- EXERCISE BRIEF -
Rewrite the text lines of the material below as a numbered list, skipping blank lines and leaving out the pictures.

- TASK MATERIAL -
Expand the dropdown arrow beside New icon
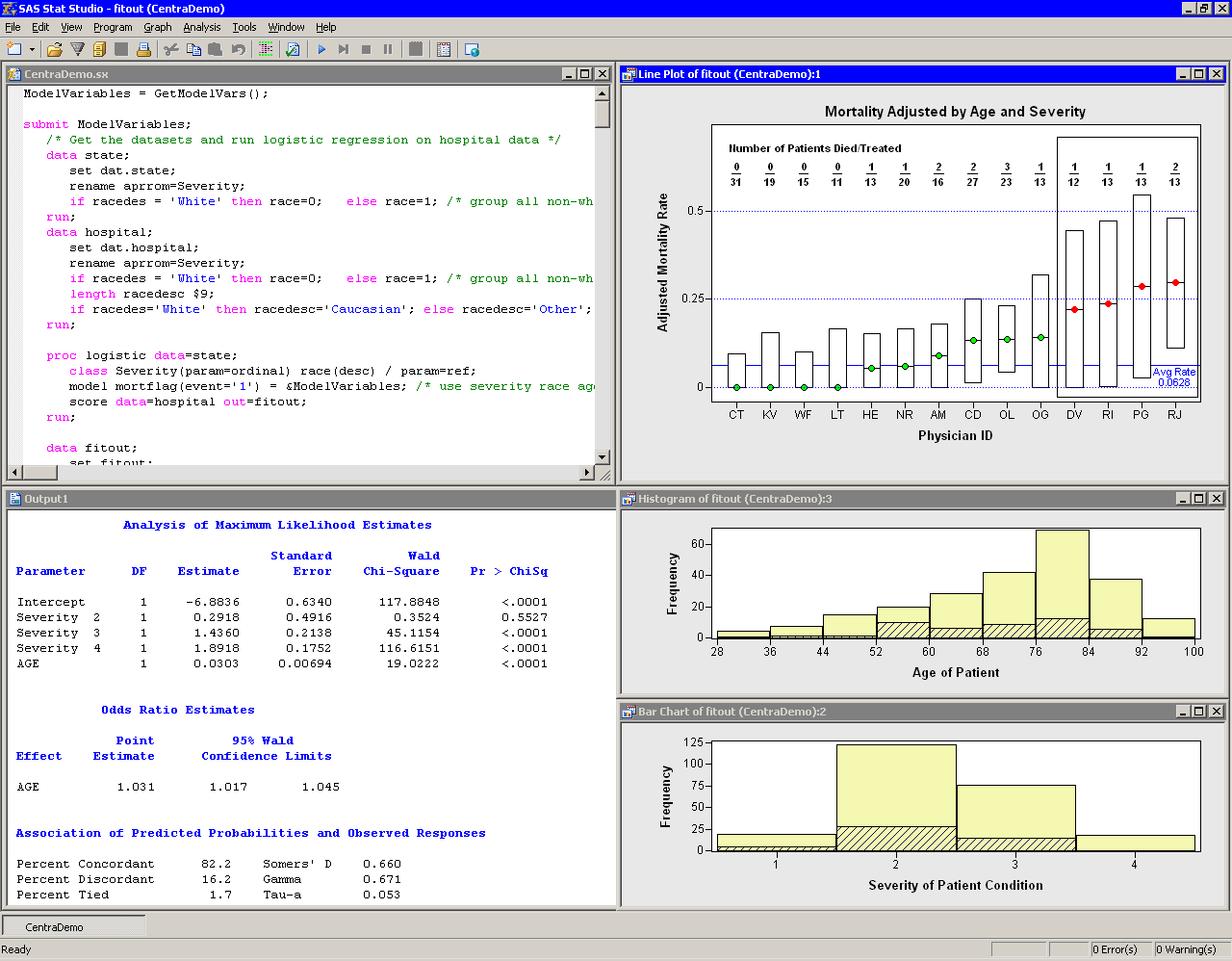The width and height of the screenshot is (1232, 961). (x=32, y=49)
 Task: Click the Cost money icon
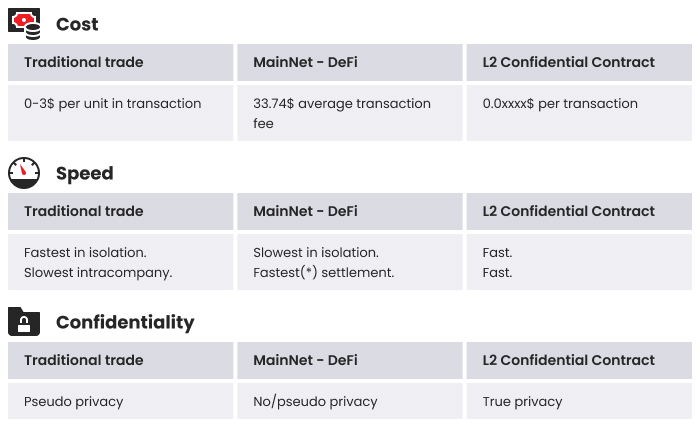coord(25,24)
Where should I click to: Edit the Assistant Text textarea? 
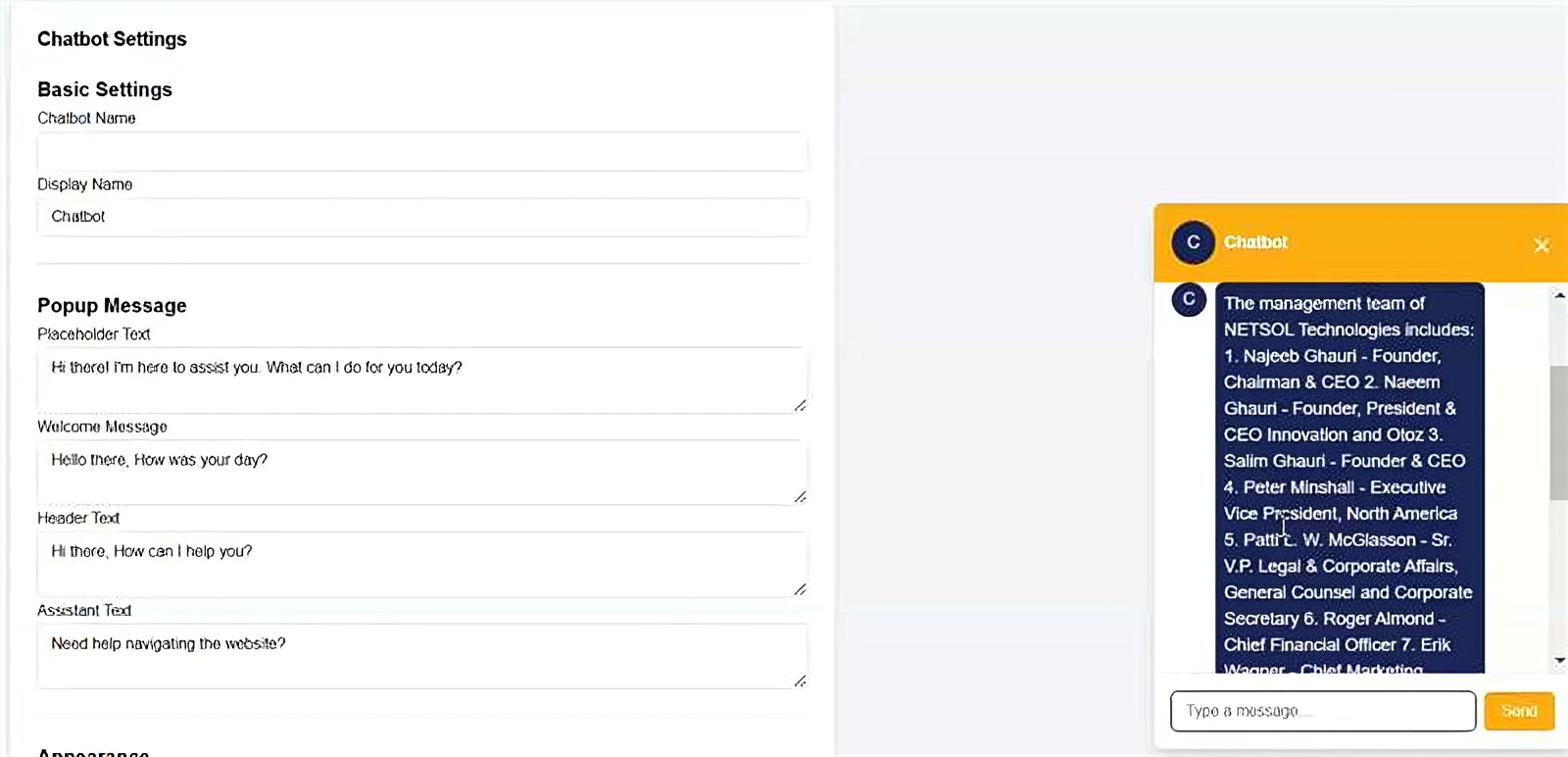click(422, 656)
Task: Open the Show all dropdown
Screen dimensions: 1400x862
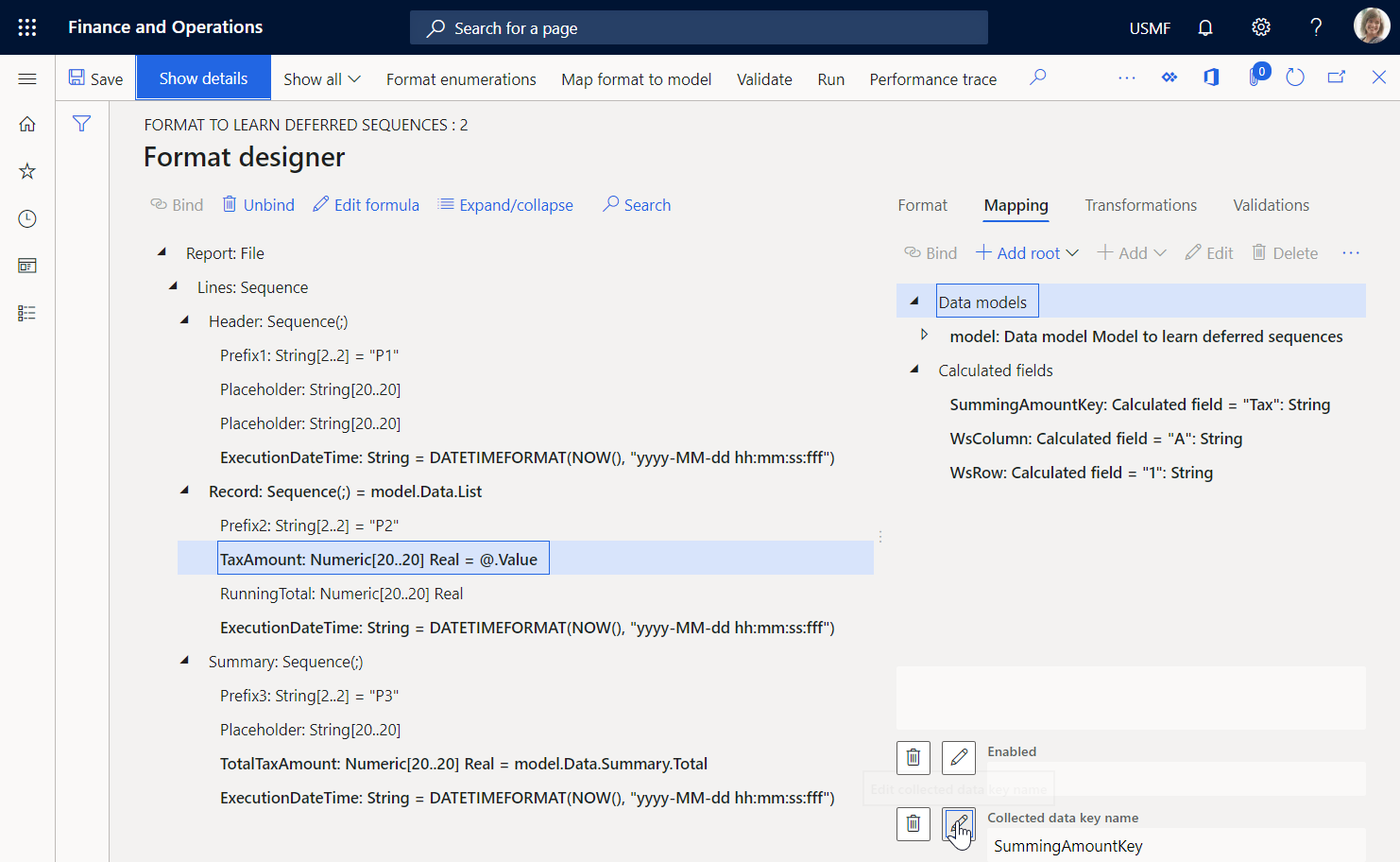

- EXERCISE ANSWER -
1. Expand the dropdown arrow beside New icon
2. The width and height of the screenshot is (1232, 961). (x=32, y=49)
3.  Task: Click the Cost money icon
4. coord(25,24)
5. Where should I click to: Edit the Assistant Text textarea? 
6. click(422, 656)
7. Task: Open the Show all dropdown
8. Screen dimensions: 1400x862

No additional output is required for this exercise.